Even the new Mexican consul general, based in San Francisco, has added his voice to the chorus. "He is very, very, very deeply concerned about the violence," said his spokesman, Agustín Pradillo.
Spokesmen for the mayor's office and police department say they are receptive to the substation proposal, or something like it. "It would be great for the community," Orozco said. But he and others aren't sure how to pay for it, given a possible $50 million budget deficit the city is facing this year. Paul Rose, the mayor's spokesman, said the mayor is working with the police department "to ensure that we're on the same page in every part of our city as far as our crime reporting and crime fighting."
Orozco said the police are having some success building trust with residents of the community. But even those who are here legally say calling the police can be more hassle than it's worth if there's no one who speaks Spanish on the other end of the line.
Maria Cortez, a 27-year-old working with AmeriCorps, said her brother-in-law refused to file a police report after his car was stolen. "For what?" he said, according to his sister. "They don't speak Spanish." Ana Diaz, 52, said she'll often hang up the phone after calling 9-1-1 if no one on the other end understands her.
Some residents, Diaz included, have considered taking matters into their own hands.
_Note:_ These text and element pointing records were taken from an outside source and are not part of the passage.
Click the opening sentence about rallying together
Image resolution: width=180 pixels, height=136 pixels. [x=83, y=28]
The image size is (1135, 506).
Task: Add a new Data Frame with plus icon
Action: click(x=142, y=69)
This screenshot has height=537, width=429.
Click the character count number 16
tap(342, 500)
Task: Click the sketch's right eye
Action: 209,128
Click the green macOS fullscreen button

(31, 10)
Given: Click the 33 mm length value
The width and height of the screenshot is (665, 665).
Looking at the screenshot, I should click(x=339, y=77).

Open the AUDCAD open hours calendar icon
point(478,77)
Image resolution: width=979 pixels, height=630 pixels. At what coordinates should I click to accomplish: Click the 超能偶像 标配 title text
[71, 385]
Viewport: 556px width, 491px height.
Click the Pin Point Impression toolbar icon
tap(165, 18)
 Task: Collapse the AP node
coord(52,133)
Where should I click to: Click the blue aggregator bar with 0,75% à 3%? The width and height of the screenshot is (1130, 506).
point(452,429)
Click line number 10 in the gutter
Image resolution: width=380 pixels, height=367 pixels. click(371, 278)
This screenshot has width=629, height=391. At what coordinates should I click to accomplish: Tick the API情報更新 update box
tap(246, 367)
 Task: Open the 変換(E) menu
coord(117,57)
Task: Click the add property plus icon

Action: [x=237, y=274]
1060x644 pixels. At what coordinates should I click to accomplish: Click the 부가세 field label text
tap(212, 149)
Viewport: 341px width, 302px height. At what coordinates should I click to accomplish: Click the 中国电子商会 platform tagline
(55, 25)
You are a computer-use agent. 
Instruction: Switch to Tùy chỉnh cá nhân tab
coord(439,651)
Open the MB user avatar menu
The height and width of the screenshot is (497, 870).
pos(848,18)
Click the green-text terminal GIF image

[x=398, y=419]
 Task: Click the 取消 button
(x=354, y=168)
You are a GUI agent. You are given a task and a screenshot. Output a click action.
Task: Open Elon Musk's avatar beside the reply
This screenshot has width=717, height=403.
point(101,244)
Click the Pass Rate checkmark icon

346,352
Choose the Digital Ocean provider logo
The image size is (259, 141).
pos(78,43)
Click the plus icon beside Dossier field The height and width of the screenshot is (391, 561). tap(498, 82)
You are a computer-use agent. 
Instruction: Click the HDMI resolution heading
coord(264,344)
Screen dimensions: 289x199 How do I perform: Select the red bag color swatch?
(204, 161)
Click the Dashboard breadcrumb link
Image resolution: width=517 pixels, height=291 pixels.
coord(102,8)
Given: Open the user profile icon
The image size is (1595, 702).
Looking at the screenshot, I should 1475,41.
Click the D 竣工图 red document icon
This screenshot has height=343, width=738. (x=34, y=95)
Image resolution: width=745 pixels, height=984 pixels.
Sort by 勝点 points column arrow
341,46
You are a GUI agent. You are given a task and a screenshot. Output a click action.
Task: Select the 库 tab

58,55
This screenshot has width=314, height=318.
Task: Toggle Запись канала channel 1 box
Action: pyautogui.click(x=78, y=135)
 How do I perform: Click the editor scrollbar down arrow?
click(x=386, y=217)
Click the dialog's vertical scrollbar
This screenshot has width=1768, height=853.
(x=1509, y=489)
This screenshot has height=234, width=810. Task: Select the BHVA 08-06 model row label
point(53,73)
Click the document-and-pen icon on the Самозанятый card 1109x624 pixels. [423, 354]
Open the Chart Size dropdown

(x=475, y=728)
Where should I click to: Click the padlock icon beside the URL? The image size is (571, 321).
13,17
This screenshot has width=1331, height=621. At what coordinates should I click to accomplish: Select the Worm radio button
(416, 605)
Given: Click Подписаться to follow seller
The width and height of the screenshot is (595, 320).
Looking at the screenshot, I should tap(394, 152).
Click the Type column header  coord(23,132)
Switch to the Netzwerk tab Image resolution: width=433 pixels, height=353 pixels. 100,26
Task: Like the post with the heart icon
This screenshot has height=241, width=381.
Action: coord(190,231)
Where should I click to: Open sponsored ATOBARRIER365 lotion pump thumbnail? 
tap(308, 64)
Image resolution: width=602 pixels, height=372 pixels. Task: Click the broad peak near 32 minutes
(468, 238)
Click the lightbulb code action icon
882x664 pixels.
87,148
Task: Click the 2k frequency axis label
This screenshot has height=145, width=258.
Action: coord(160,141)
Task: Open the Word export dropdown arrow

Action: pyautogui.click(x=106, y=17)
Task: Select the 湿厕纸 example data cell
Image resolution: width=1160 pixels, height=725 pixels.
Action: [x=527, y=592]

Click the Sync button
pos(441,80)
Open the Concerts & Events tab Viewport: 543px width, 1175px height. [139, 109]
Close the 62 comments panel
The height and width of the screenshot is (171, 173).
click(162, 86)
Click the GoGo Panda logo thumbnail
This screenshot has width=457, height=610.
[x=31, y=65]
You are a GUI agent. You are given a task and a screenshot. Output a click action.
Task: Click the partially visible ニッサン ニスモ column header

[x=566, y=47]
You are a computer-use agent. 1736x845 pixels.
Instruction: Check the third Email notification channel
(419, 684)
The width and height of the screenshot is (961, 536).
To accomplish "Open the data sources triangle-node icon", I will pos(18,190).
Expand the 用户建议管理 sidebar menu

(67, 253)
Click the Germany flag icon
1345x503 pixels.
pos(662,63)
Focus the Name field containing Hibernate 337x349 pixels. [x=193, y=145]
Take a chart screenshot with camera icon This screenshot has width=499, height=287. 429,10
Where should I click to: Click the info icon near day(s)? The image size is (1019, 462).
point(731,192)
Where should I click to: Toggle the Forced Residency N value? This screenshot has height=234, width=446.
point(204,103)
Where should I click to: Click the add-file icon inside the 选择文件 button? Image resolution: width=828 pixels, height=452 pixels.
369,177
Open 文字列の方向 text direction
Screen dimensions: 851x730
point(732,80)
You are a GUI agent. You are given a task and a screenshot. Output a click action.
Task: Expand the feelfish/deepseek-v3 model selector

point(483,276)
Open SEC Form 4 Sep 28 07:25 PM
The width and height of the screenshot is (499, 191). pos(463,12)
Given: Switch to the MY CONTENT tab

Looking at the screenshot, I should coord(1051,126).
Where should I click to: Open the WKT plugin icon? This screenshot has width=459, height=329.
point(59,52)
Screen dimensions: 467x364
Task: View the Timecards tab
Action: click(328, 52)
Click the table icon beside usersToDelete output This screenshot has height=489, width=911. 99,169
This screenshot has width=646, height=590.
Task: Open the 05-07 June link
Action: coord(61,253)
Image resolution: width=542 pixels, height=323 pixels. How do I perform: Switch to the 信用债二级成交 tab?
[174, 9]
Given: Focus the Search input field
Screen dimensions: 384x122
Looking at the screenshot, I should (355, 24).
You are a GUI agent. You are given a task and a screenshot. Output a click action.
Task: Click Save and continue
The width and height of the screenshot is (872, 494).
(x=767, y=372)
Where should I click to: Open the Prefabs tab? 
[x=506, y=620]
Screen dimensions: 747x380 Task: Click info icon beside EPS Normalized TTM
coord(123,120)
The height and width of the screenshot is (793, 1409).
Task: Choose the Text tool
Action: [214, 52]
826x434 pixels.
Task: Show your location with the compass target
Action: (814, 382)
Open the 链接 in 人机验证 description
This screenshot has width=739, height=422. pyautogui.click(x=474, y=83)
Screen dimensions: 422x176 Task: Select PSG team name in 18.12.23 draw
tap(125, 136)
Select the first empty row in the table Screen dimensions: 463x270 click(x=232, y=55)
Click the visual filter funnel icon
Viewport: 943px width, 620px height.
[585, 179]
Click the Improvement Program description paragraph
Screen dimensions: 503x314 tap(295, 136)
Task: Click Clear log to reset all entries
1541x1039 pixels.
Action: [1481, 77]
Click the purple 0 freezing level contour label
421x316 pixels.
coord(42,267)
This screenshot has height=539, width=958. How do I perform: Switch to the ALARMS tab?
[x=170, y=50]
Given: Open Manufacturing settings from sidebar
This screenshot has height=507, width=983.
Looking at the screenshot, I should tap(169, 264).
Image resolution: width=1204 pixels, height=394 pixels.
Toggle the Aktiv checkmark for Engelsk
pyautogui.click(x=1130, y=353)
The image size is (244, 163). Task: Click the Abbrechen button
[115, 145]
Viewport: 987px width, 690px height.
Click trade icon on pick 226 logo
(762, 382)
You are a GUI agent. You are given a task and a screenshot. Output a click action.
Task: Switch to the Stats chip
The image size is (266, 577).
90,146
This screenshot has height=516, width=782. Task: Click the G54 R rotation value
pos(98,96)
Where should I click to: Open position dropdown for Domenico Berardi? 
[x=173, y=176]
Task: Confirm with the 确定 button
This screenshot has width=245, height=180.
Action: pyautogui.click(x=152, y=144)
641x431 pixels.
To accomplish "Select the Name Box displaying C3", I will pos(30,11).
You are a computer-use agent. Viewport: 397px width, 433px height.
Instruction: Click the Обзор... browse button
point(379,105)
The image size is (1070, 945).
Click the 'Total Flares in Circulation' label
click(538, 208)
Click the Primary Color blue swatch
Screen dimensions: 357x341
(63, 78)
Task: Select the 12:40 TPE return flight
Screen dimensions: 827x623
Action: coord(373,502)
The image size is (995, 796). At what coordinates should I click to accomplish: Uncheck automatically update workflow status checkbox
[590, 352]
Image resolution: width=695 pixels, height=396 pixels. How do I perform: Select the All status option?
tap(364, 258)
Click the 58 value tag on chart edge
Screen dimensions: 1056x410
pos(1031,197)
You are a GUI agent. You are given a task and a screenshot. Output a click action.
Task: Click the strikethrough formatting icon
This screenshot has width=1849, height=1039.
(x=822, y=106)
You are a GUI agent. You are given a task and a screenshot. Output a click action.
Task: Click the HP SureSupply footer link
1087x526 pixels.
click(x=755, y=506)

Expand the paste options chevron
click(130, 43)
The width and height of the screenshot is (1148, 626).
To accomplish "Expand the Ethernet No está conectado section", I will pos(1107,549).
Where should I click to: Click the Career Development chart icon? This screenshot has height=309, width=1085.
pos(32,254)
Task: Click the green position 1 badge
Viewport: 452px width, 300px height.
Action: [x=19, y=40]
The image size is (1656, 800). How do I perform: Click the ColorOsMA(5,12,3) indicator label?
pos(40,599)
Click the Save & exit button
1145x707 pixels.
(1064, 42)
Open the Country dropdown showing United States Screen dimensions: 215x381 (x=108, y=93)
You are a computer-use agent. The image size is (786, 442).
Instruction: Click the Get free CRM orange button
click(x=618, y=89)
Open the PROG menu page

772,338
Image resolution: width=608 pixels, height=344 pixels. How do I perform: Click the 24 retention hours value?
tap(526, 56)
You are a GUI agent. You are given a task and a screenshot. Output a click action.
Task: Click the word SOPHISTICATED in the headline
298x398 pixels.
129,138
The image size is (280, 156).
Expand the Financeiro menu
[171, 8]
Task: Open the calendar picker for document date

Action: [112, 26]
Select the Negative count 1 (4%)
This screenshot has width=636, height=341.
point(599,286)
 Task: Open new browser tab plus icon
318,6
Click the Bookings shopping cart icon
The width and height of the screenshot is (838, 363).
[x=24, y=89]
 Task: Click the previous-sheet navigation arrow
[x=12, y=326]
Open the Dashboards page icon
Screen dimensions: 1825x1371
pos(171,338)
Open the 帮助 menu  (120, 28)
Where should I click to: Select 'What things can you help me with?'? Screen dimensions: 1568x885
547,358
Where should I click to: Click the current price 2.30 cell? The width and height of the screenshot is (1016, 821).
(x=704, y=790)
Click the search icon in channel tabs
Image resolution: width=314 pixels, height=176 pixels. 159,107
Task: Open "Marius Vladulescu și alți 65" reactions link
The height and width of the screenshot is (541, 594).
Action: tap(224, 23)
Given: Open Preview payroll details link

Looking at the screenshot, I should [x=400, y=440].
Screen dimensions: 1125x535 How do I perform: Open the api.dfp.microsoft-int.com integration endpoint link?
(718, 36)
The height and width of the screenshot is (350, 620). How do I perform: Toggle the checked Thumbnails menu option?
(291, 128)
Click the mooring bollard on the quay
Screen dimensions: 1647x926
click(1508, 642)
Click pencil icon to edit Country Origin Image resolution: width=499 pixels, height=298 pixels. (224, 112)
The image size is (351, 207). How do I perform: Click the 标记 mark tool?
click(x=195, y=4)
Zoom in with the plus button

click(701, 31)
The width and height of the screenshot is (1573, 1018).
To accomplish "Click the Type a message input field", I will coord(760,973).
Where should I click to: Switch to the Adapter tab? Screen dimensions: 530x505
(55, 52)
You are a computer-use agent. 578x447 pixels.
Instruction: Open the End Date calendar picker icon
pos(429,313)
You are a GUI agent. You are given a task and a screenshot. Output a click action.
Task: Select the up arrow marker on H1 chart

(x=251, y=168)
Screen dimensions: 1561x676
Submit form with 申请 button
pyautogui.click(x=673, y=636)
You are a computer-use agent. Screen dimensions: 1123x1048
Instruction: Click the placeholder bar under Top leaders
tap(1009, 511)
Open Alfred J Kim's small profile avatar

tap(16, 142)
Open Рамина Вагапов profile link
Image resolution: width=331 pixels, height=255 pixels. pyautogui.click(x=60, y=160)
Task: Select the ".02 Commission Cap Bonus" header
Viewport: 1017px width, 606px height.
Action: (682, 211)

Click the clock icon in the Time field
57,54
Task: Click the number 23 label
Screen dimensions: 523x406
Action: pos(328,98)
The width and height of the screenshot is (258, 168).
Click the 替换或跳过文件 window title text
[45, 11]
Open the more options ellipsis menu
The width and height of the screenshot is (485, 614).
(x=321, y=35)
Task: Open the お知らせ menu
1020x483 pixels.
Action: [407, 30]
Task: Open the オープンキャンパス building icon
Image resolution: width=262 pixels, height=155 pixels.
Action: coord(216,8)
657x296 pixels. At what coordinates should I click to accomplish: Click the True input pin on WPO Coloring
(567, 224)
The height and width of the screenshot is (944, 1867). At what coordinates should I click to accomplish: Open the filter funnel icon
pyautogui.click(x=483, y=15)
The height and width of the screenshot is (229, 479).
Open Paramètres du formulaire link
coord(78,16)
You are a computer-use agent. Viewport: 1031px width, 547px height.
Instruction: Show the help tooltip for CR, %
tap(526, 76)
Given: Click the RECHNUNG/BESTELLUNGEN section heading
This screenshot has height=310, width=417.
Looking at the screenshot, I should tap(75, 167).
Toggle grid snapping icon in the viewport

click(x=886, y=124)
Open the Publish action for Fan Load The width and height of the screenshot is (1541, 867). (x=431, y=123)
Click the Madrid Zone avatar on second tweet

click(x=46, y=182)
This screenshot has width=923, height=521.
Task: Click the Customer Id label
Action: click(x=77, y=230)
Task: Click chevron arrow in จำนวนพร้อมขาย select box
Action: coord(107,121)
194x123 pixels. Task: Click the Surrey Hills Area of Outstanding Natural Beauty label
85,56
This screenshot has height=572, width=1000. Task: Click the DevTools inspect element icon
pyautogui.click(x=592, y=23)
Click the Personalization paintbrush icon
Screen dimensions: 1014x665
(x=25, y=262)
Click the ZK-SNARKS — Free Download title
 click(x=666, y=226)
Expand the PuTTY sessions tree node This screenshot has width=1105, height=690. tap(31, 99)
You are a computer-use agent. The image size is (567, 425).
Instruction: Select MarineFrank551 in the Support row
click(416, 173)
After hearing about groups of assailants walking up to her neighbors and muttering: "Give me your money or I'll kill you," she and her husband decided to intervene. One afternoon, they staked out a Walgreens parking lot where such attacks were known to occur. Her husband ended up running after a group of young men, unarmed, while Diaz tried to get through to police.
Reyes himself finally spoke to authorities after he was robbed for the third time, last November. He'd gone out for a quesadilla with a friend when three men drove up. Two of them got out of their car and proceeded to beat him with a gun until his shoulder bone protruded from his skin. He didn't call the police himself that time; someone else did. The authorities showed up with an ambulance.
"I wouldn't wish that upon anybody," Reyes said the other evening as he sat in a plaza near the Fruitvale BART station. His hands were calloused and specked with dirt after the day's work. He clasped and unclasped them as he spoke.
A young man approached, dragging a black suitcase carrying all of his belongings. He asked Reyes for directions to take public transportation to San Mateo. "Pobrecito," Reyes said, as the young man walked away. He could tell the poor guy was looking for work — in scarce supply these days. Reyes paused a moment, then called after him in Spanish. "Tenga cuidado," he said. Be careful.